Wednesday, November 30, 2005

Tin Roof

Treehouse Workshop, Inc. specializes in building tree houses. They are based in sunny Seattle, Washington. This post will continue after I change my underwear.

Anyway, they've got a good list of books, other resources on the web, etc. I'll explore these and post here as appropriate and I've signed up for for their workshop mailing list, so more should come in the future.

They've got a beautiful gallery of treehouses they've built. They've got some great examples of what I don't want (i.e., houses built on platforms that happen to be in between trees) as well as exactly what I do want (e.g., houses built around the trunks of trees high in the air).

This one perplexes me. I'm not sure if I love it or hate it. It looks kind of like someone built a house and then dropped it into a tree.

Oh, here's one cool idea I found on their site that I want to add to my requirements list: tin roof so I can hear the rain. Mmmm...pitter pat.

Tuesday, November 29, 2005

Australian Arboreal Living

Treehugger posted this one this morning:

element.jpgThe Sydney Morning Herald recently featured a tree house built by Andrea Wilson and with her husband, Rod Simpson. Their tree house has windows covered with two types of materials: one of sail cloth, the other of polycarbonate. When open, they provide not only views down to the jetty at Wollstonecraft, but plenty of natural ventilation.

Across the open-plan space on a diagonal, the kitchen area can also be opened up by removing individual panels of recycled corrugated polycarbonate, each one fastened in place with a primitive catch featuring long wooden rods.

The materials in the house are recycled. The decking in the kitchen courtyard is second-hand jarrah, the kitchen drawers, built by the architect Drew Heath, are ironbark with leather thongs as handles. Other storage units, including a credenza in the kitchen and surfaces in Wilson's office area, are made of plywood, as are the unpainted walls and ceilings.


:: Sydney Morning Herald via Land+Living via Treehugger

Inaugural Entry

I'm going to build a treehouse, damn it. Not a couple of planks nailed to a dead oak in my parent's backyard, nor a regular house on stilts, but a full-on friggin' treehouse that has a circular staircase curling around the trunk to the front door, limbs growing in the midst of the living room, a zip-line to bedroom, a balcony overlooking the forest floor below, a fireman's pole for quick escapes, a rope swing from the deck to river, a pot-bellied stove huffing and puffing its way to warmth in the winter, cozy little nooks carved and twisted into the arms of nature.
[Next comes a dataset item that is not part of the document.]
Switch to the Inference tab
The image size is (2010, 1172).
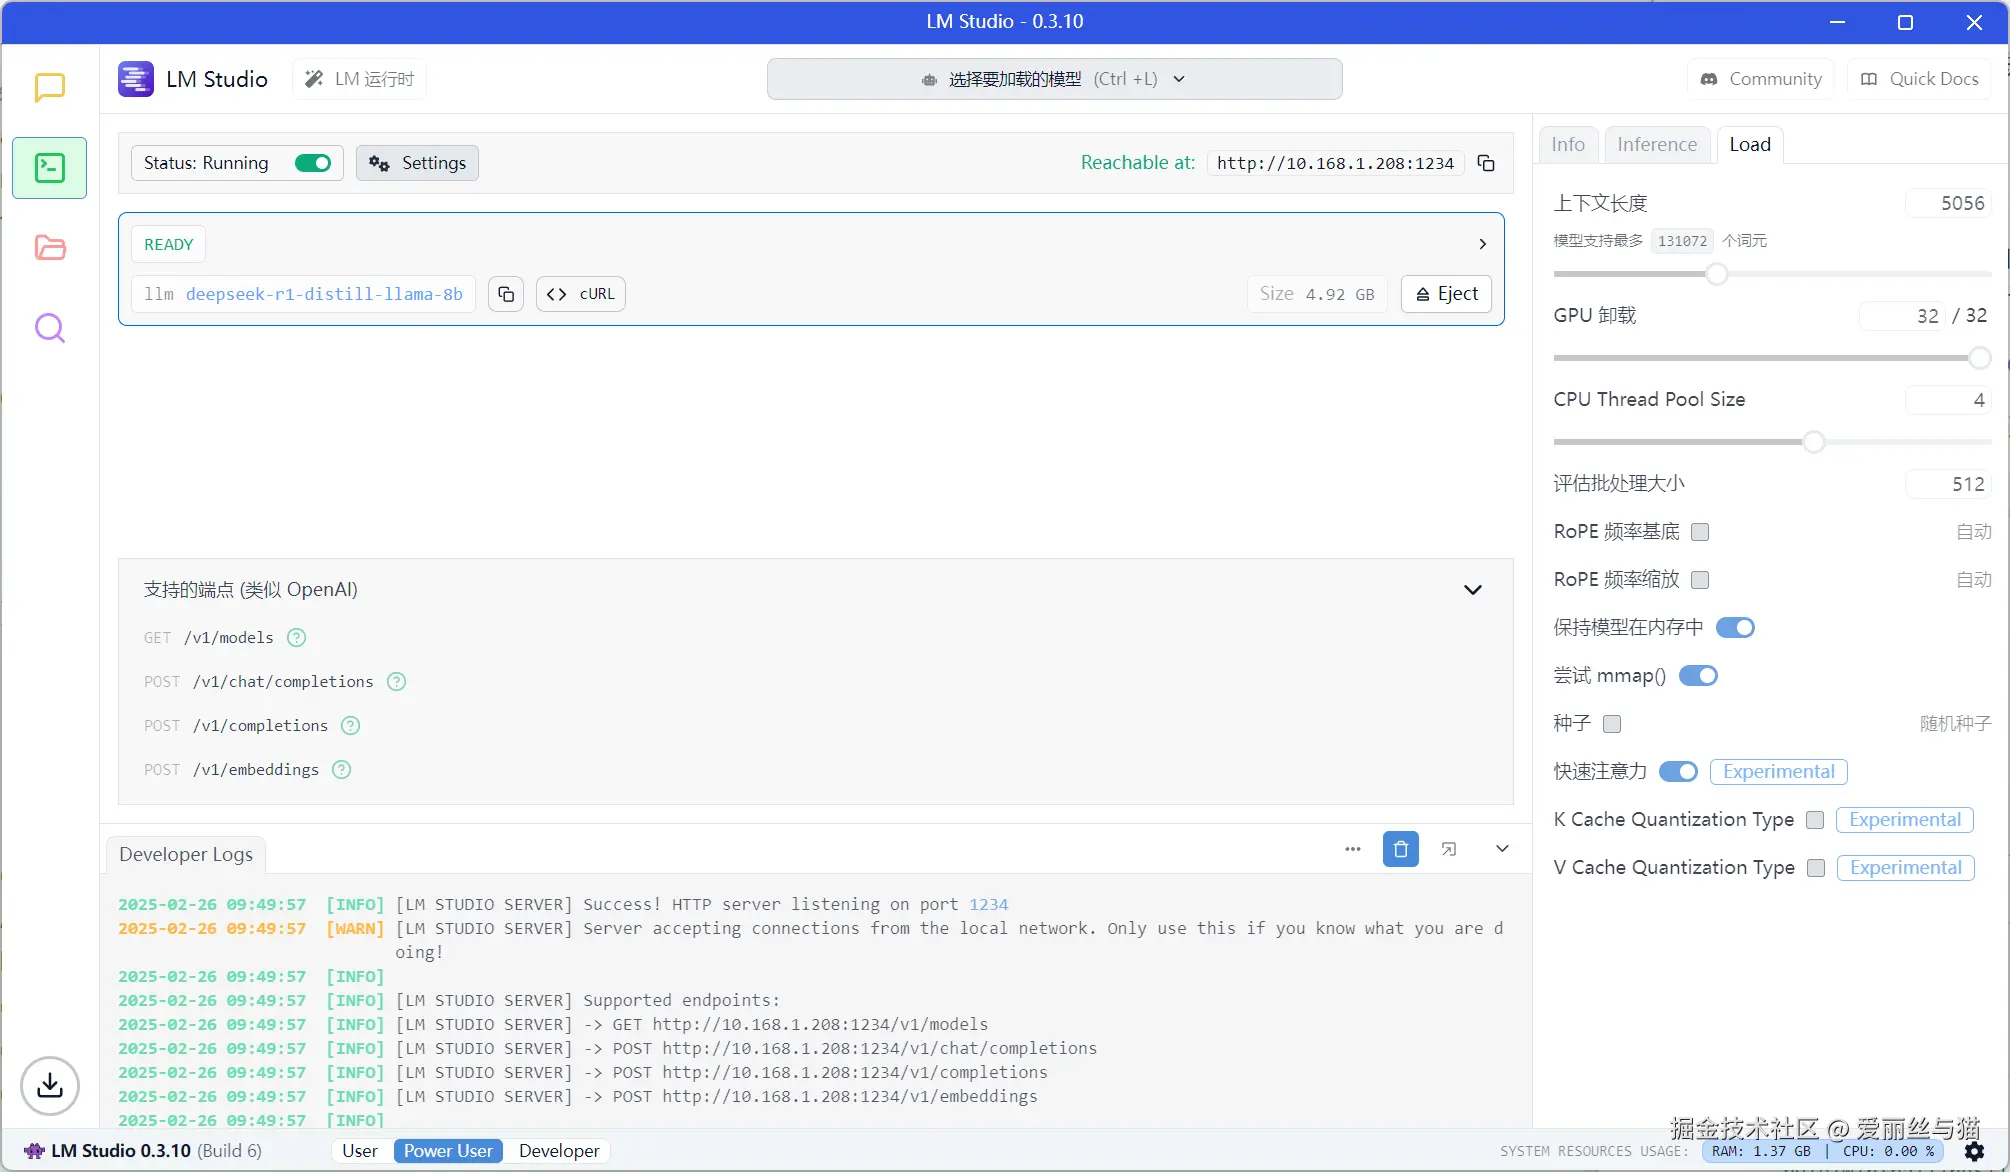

A real TREEHOUSE just like I always dreamed of, except now I'm really going to do it.

This blog will initially be collecting links to interesting treehouse and treehouse related things I find on the web and elsewhere, to give me ideas. Later, it will document the construction of my treehouse. Later still, I will post pictures of my treehouse and you will be jealous because you will want treehouses of your own. Well, you can have one of your own, or you can come visit mine. I promise not to post a "No Girls Allowed" sign on my treehouse.